* Assignment:
Please reproduce word for word the part of the military personnel report below that starts at "The following is" and ends at "Selected Military Personnel Issues.".

* Text section:
↓

Report on Military Personnel Issues before Congress

September 23, 2020 8:48 AM

The following is the Sept. 18, 2020 Congressional Research Service report, FY2020 National Defense Authorization Act: Selected Military Personnel Issues.

From the report

Each year, the National Defense Authorization Act (NDAA) provides authorization of appropriations for a range of Department of Defense (DOD) and national security programs and related activities. New or clarified defense policies, organizational reform, and directed reports to Congress are often included. For FY2020, the NDAA (P.L. 116-92) addresses or attempts to resolve high-profile military personnel issues. Some are required annual authorizations (e.g., end-strengths); some are updates or modifications to existing programs; and some are issues identified in certain military personnel programs.

In the FY2020 NDAA, Congress authorized end-strengths identical to the Administration’s FY2020 budget proposal. The authorized active duty end-strength increased by about 1% to 1,339,500. The authorized Selected Reserves end-strength decreased by about 2% to 807,800. A 3.1% increase in basic military pay took effect on January 1, 2020. This increase is identical to the Administration’s FY2020 budget proposal and equal to the automatic annual adjustment amount directed by statutory formula (37 U.S.C. §1009).

Congress also directed modifications to several existing personnel programs, including

  • extension of DOD Morale, Welfare, and Recreation (MWR) privileges to Foreign Service Officers on mandatory home leave;
  • repeal of the Survivor Benefit Plan (SBP) and Veterans Affairs’ Dependency and Indemnity Compensation (DIC) offset requirement (i.e., the widows’ tax);
  • modification of DOD workplace and command climate surveys to include questions relating to experiences with supremacist activity, extremist activity, or racism;
  • expansion of Special Victim Counsel services for victims of domestic violence;
  • prohibition of gender-segregated Marine Corps recruit training;
  • expansion of spouse employment and education programs, including reimbursement for relicensing costs associated with military relocations;
  • clarified roles and responsibilities for senior military medical leaders assigned to the Defense Health Agency or a service medical department; and
  • medical documentation and tracking requirements for servicemembers or family members exposed to certain environmental or occupational hazards (e.g., lead, open air burn pits, blast pressure).

As part of the oversight process, several provisions address selected congressional items of interest, including

  • DOD review of service records of certain World War I veterans for potential eligibility for a posthumously awarded Medal of Honor;
  • a process for former servicemembers to appeal decisions issued by a Board of Correction of Military Records or a Discharge Review Board;
  • a feasibility study on the creation of a database to track domestic violence military protective orders and reporting to the National Instant Criminal Background Check System;
  • transparency on military medical malpractice, including the ability for servicemembers to file administrative claims against the United States; and
  • limitations on the reduction of military medical personnel.

↑

* Material shown:
↓

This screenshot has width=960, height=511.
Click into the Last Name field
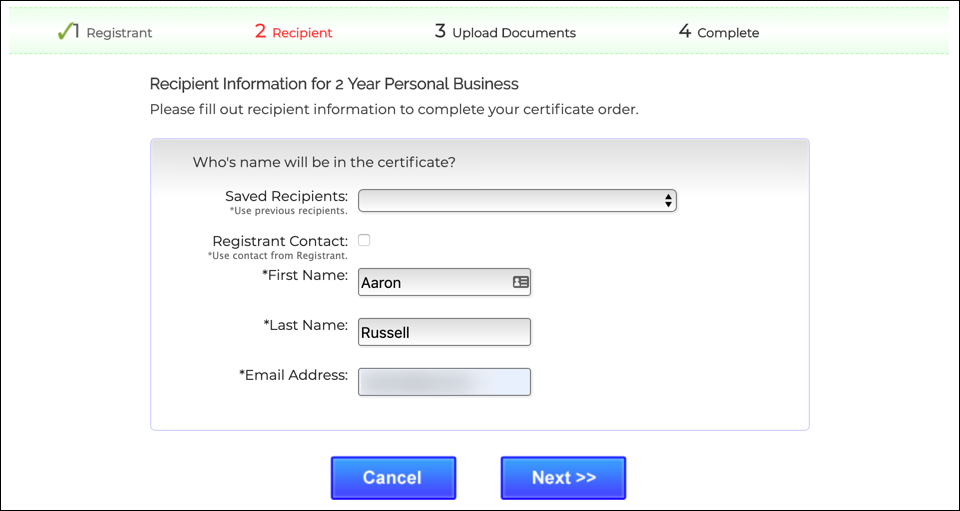point(444,332)
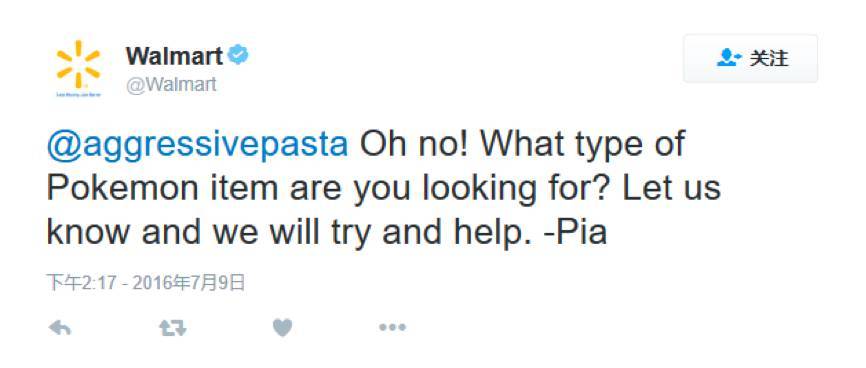866x368 pixels.
Task: Reply to the Walmart tweet
Action: pyautogui.click(x=60, y=328)
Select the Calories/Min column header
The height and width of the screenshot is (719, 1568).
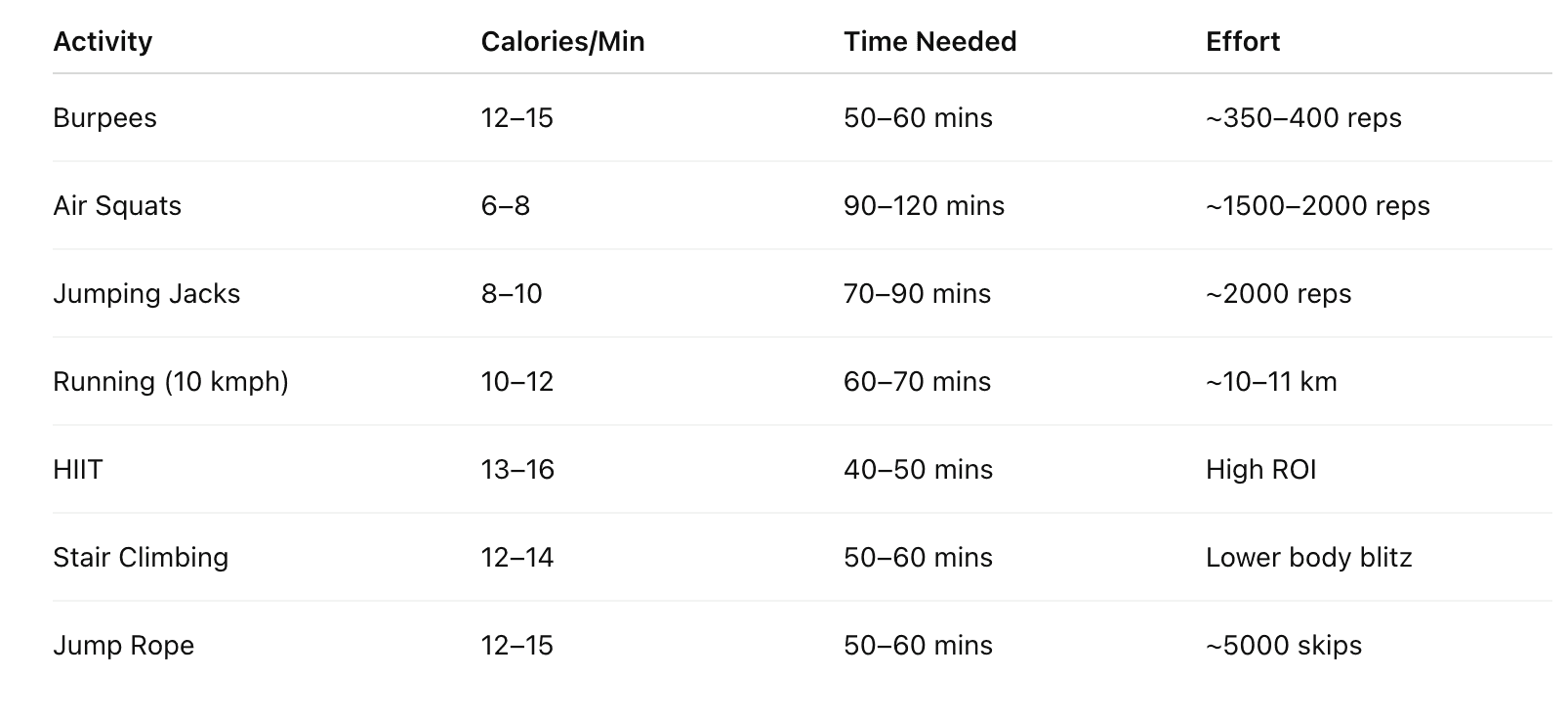coord(562,42)
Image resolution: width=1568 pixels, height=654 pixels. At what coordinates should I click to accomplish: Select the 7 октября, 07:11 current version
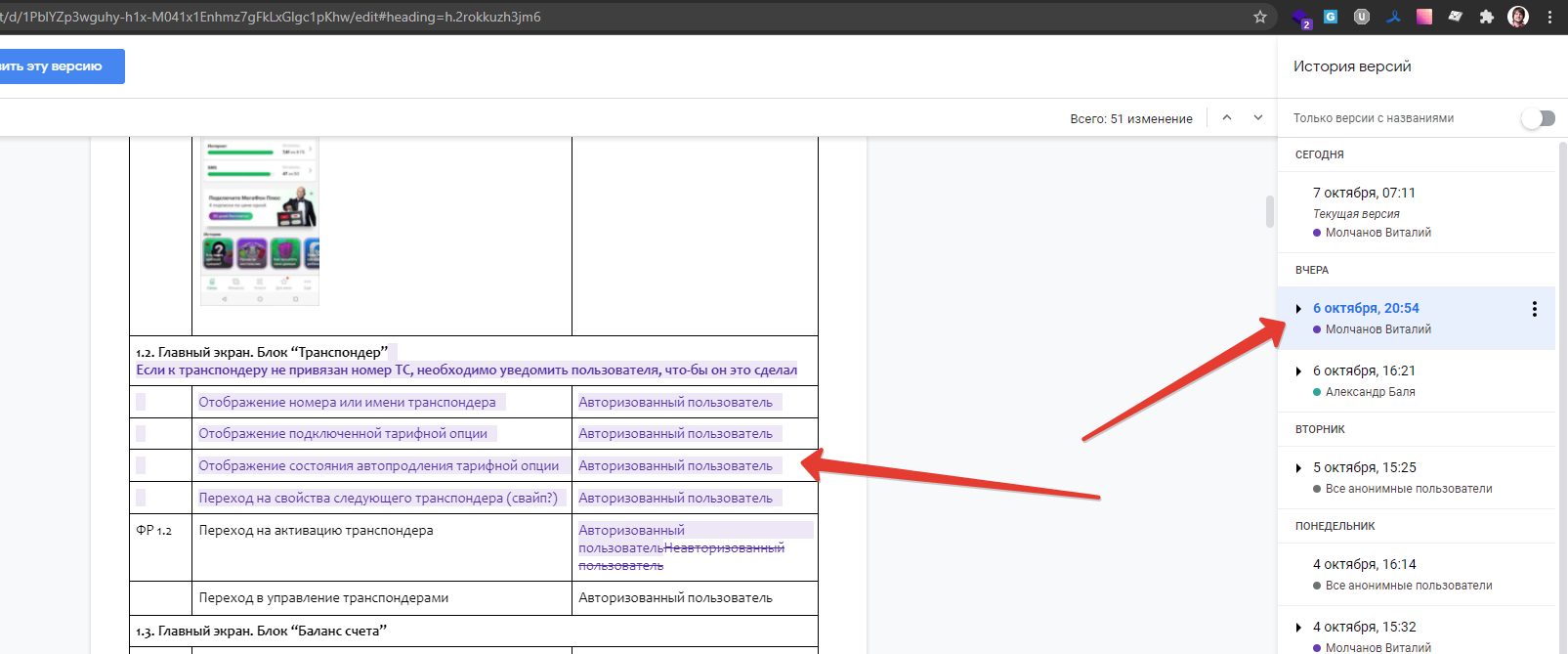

↑

* Result below:
The following is the Sept. 18, 2020 Congressional Research Service report, FY2020 National Defense Authorization Act: Selected Military Personnel Issues.